Being able to recognize and honestly deal with what I knew of myself has helped me to try and go forward, it has allowed me to accept some things regarding DJ's death, and at least become willing to work on other aspects of it that I struggle with. For those of us who still are visited by some of those feelings I have tried to describe here, I can offer this; there is a way, things do get better, despite all appearances, the fog will clear. Believing that and understanding with just a bit of effort and a willingness to give time it's due, we don't have to continue to suffer from the constant emotional attacks that are such a large part of this grieving process. That there is hope, there is no doubt, that we are willing to deal with ourselves on an entirely different level and believe that we can flourish is the real question.

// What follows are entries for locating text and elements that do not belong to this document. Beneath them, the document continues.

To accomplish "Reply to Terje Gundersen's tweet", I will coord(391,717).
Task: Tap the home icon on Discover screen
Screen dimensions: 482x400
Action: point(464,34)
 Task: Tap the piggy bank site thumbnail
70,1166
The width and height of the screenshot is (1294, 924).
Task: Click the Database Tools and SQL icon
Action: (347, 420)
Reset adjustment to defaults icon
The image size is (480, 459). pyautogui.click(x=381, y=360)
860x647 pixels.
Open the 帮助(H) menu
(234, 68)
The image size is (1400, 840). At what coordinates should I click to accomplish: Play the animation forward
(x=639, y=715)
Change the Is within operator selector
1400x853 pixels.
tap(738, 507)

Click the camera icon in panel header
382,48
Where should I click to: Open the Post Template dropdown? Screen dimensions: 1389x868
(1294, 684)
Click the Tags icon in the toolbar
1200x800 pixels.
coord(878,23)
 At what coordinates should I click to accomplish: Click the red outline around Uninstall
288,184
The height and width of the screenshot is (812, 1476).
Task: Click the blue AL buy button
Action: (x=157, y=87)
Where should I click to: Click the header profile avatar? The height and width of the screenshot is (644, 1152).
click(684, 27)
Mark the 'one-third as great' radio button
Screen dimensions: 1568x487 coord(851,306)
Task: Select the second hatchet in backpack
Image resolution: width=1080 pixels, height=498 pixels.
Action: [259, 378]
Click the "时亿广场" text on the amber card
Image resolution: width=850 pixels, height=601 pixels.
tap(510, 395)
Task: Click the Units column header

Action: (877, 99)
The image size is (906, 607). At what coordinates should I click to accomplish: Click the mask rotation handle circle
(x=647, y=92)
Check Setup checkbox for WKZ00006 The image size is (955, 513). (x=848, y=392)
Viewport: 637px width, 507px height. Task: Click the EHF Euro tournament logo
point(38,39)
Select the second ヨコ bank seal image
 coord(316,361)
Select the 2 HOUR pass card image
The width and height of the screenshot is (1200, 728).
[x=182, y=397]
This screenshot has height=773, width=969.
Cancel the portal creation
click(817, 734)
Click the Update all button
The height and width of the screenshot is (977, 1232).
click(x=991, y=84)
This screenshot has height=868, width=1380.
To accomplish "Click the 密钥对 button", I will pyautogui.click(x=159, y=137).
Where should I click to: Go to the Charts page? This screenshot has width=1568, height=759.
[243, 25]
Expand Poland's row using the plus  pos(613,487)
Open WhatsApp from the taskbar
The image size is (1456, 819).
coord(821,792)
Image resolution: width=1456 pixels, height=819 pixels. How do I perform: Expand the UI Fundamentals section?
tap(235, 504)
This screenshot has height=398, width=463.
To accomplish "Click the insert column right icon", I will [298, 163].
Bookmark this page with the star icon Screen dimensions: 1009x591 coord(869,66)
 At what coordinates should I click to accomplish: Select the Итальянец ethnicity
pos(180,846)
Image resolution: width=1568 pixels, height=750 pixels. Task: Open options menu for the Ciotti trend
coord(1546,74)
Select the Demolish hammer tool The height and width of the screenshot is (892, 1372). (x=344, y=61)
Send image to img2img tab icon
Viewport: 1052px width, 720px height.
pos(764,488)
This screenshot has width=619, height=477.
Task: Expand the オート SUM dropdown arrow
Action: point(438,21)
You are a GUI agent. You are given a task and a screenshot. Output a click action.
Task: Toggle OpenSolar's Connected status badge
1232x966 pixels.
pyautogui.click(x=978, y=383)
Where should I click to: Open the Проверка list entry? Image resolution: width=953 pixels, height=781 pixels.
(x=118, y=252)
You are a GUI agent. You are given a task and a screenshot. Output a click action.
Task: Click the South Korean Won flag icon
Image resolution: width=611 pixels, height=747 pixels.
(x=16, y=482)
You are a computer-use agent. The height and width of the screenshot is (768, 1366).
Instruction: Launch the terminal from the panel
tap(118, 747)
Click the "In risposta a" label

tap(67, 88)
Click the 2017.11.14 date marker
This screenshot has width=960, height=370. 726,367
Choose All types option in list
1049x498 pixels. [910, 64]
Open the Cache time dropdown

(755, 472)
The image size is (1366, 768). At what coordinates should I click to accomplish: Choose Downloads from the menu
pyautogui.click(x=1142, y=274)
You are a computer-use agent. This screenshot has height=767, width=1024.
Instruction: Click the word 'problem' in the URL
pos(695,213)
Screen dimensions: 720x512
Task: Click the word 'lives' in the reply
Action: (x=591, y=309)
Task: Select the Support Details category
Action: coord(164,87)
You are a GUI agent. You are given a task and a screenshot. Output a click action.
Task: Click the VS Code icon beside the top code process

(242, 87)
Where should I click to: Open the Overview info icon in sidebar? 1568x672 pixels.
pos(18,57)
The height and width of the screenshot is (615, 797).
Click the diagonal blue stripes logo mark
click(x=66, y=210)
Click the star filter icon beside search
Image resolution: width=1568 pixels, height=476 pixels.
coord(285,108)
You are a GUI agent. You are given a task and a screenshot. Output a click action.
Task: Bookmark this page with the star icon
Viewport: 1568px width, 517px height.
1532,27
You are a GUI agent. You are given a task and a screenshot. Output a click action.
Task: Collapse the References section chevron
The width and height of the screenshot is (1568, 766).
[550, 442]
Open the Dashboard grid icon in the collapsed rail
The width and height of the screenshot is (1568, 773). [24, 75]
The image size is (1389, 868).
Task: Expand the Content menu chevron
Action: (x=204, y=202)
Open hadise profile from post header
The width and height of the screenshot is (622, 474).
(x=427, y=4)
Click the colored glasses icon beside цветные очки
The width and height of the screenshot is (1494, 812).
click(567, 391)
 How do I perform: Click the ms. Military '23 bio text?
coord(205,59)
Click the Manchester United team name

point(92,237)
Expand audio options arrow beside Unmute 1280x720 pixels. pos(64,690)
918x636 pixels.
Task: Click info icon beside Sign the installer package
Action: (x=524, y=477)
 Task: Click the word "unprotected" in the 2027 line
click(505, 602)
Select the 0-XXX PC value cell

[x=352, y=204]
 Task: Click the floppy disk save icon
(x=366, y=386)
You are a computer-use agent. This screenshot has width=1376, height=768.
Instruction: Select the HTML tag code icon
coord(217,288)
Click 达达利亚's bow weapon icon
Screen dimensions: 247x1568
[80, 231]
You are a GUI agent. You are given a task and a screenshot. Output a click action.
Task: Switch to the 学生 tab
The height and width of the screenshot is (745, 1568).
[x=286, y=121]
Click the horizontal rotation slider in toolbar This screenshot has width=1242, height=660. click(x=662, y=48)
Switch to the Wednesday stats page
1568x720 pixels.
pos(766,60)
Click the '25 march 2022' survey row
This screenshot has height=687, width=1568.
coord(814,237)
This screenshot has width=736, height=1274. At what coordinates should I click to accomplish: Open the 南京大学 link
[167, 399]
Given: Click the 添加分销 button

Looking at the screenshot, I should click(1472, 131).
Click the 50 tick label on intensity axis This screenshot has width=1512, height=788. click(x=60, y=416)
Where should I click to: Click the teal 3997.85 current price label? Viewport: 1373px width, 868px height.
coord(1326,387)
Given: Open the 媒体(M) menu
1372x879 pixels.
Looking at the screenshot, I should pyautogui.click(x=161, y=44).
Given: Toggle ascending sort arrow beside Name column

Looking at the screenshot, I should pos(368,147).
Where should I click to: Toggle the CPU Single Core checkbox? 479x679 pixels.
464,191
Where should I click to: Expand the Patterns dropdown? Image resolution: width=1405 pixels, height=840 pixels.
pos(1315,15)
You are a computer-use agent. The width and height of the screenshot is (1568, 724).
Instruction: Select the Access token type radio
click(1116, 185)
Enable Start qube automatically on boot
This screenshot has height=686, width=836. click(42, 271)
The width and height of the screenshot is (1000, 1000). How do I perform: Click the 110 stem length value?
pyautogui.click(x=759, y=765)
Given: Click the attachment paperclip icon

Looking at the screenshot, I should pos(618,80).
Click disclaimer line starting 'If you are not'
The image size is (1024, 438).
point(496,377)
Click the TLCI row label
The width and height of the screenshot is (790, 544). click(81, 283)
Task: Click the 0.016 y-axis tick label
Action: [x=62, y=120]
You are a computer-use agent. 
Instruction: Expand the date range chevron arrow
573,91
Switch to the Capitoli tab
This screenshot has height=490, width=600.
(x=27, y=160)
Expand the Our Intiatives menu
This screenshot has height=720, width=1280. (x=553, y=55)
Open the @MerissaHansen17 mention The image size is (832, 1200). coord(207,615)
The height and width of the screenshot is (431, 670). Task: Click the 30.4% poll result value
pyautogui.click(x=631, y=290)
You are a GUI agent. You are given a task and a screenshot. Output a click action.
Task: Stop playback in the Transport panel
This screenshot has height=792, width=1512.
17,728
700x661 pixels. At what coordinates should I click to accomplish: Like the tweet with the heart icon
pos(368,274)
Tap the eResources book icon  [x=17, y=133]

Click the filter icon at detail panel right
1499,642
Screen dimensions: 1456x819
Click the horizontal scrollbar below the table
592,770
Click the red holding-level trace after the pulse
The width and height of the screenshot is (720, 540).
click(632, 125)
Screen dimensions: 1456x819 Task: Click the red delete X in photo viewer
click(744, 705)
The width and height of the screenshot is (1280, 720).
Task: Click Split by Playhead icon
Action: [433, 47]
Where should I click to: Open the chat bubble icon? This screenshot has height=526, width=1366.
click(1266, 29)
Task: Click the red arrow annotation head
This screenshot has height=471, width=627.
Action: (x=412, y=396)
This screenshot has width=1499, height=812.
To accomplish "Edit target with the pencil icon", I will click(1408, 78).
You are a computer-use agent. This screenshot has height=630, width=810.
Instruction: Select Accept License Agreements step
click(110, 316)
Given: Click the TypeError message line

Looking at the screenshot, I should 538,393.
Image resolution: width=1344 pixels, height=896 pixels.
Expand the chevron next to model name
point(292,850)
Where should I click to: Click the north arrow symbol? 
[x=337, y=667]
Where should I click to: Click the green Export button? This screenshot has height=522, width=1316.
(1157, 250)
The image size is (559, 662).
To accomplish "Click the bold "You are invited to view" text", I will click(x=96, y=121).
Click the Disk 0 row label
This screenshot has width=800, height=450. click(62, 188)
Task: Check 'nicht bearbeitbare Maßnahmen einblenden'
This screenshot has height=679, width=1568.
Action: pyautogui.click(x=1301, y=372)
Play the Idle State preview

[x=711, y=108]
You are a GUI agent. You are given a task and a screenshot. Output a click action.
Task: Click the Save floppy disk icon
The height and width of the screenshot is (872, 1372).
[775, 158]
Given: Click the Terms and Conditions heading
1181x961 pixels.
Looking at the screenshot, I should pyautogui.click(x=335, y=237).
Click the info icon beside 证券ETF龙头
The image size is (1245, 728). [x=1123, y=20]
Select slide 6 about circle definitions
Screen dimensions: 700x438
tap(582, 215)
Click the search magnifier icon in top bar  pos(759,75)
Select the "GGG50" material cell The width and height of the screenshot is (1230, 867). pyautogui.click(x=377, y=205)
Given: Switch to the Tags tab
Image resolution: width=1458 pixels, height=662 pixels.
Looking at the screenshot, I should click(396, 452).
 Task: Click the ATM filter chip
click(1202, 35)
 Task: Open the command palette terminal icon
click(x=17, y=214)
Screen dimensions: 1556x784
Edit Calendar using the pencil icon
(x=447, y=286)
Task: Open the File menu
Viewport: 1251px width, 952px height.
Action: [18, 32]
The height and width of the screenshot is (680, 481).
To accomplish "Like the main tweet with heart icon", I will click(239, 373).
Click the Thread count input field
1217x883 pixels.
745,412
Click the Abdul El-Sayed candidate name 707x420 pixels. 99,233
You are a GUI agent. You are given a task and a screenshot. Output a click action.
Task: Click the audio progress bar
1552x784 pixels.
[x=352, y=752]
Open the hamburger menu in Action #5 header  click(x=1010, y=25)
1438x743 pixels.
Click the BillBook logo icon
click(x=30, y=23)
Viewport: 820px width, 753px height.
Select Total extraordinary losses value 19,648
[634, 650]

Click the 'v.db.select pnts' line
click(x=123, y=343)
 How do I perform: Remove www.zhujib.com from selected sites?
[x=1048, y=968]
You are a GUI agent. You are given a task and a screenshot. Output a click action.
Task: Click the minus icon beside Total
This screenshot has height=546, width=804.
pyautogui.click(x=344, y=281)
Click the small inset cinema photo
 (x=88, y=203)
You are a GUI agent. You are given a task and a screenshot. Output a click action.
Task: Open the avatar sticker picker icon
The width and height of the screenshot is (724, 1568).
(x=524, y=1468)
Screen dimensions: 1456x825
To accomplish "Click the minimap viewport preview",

To be clear; I claim no special knowledge in this process of grief other than my feelings and reactions to it's appearance in my life, but like each one of us here, I am an expert on how it has made me feel, and what emotions it has stirred in me...I have no empirical data to support any thing I put forth as my conclusions on this process, only how I have interpreted the many stories, comments, and expressions from all those who are traveling this path also. For me, every thing I feel about the loss of DJ is valid; anger, dislike, self-pity, greed, jealousy, hopelessness, victimization, you name, if I feel it, then dammit it's valid. It has to be, simply because I feel it. There may be many things I do not understand in this world, but my feelings are not one of them...I have spent a good portion of my life trying to deal with them and understand them, I can speak for me, without the necessity to defend, or if choose not to, explain them to anyone; yes, it's a narrow world here, but grief itself is a narrow world; if you don't believe that, look around for all the folks who said they would be there...yes, narrow indeed, but if the answers make sense to me, i'm satisfied. And that is what has to happen for me with grief, the answers I seek, the definitions I find about all which has happened, only really have to make sense to me...they only have to put my mind at rest and bring me closer to ending that pounding and to the beginnings of acceptance.